How AI detection works
Detectors measure two signals: perplexity (how predictable each word is given the previous words) and burstiness (how much sentence length varies). AI-generated text is statistically more predictable and more uniform than human writing.
Modern detectors combine these signals with a classifier trained on millions of paired human / AI samples.
Step-by-step
- 1Open the AI Detector.
- 2Paste the text you want to analyse — at least 200 words for reliable scoring.
- 3Click Detect.
- 4Read the AI-probability score and the per-sentence breakdown.
- 5Use the score as a signal, not a verdict — review flagged sentences manually.
When to use a detector
- Editors triaging freelance submissions for fact-check effort.
- Teachers spotting essays that may need a follow-up conversation with the student.
- Hiring managers vetting take-home assignments.
- Marketing leads making sure agency deliverables aren't entirely AI-written.
Why no detector is 100% accurate
Heavily edited AI text starts to look human. Carefully written human text by someone with a clean, simple style can score as AI. False positives and false negatives both exist.
Use detector output the way you'd use a spam filter — as a triage signal, not a courtroom verdict.
What detectors actually measure
AI text detectors do not read your document and understand it. They measure statistical properties — perplexity (how predictable each word is, given the previous ones) and burstiness (how much sentence length and complexity varies). Human writers spike unpredictable word choices and varied rhythm; large language models, optimised to minimise perplexity, produce smoother and more uniform output. A detector flags passages that sit in the LLM-like region of those metrics. That's a useful signal but it is a signal, not a verdict.
Why false positives happen
- Non-native English speakers often write with shorter, more uniform sentences — the same fingerprint detectors associate with AI.
- Highly-edited prose (academic papers, polished marketing copy) flattens burstiness because editors smooth out idiosyncrasy.
- Templated formats — cover letters, product descriptions, recipe intros — naturally repeat phrasing and trigger false positives.
- Short passages (under 200 words) don't give the model enough signal; results are noisy.
- Translation from another language tends to produce LLM-like prose because translators favour clarity over voice.
How to use detector results responsibly
Treat a high AI-score as a prompt for conversation, not as proof. In an academic context, ask the writer to walk you through the drafting process, show earlier versions, or explain a specific paragraph in their own words. In a hiring context, replace take-home essays with live writing tasks if AI authorship is a concern. In a publishing context, focus on whether the content is accurate, original, and useful — those matter more than which tool typed the first draft. Detectors are diagnostics, not disciplinary tools.
FAQ
- Is the AI Detector free?
- Yes — paste any text and detect for free.
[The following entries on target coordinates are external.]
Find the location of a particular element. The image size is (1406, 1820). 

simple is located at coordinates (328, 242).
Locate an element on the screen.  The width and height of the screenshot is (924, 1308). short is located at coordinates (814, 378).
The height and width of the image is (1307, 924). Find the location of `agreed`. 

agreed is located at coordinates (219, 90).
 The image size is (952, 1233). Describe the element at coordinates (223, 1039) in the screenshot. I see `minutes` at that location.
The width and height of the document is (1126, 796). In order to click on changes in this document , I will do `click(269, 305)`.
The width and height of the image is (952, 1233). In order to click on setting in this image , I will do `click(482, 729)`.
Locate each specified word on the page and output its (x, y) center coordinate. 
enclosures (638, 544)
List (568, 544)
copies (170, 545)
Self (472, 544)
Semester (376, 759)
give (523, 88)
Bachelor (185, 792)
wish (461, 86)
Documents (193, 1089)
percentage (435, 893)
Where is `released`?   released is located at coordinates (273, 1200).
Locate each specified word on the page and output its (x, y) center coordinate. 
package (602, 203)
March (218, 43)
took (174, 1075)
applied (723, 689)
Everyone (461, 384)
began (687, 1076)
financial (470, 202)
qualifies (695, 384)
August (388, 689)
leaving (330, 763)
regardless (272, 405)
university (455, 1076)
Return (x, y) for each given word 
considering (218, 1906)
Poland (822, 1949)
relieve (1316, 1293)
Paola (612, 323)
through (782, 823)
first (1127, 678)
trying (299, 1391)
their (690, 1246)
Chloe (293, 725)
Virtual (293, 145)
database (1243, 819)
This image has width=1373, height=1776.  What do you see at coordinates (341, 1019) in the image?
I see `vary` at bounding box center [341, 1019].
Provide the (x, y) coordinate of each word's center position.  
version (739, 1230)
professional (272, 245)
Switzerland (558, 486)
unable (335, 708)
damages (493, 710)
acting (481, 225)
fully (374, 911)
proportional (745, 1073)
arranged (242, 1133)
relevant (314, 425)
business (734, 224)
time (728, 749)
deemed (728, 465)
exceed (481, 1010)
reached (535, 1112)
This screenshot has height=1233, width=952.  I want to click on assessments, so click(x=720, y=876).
- What text length works best?
- 200+ words. Short snippets are inherently hard to classify.
- Does it work on non-English text?
- It works best on English. Accuracy drops in other languages.
- Can I bypass detection by paraphrasing?
- Sometimes. Mixing manual rewrites with paraphrasing reduces detection probability but never eliminates risk.
- Is my text stored?
- No — input is analysed and discarded.
- Should I trust a single score?
- No. Combine detector output with editorial judgement and, for academia, with a plagiarism check.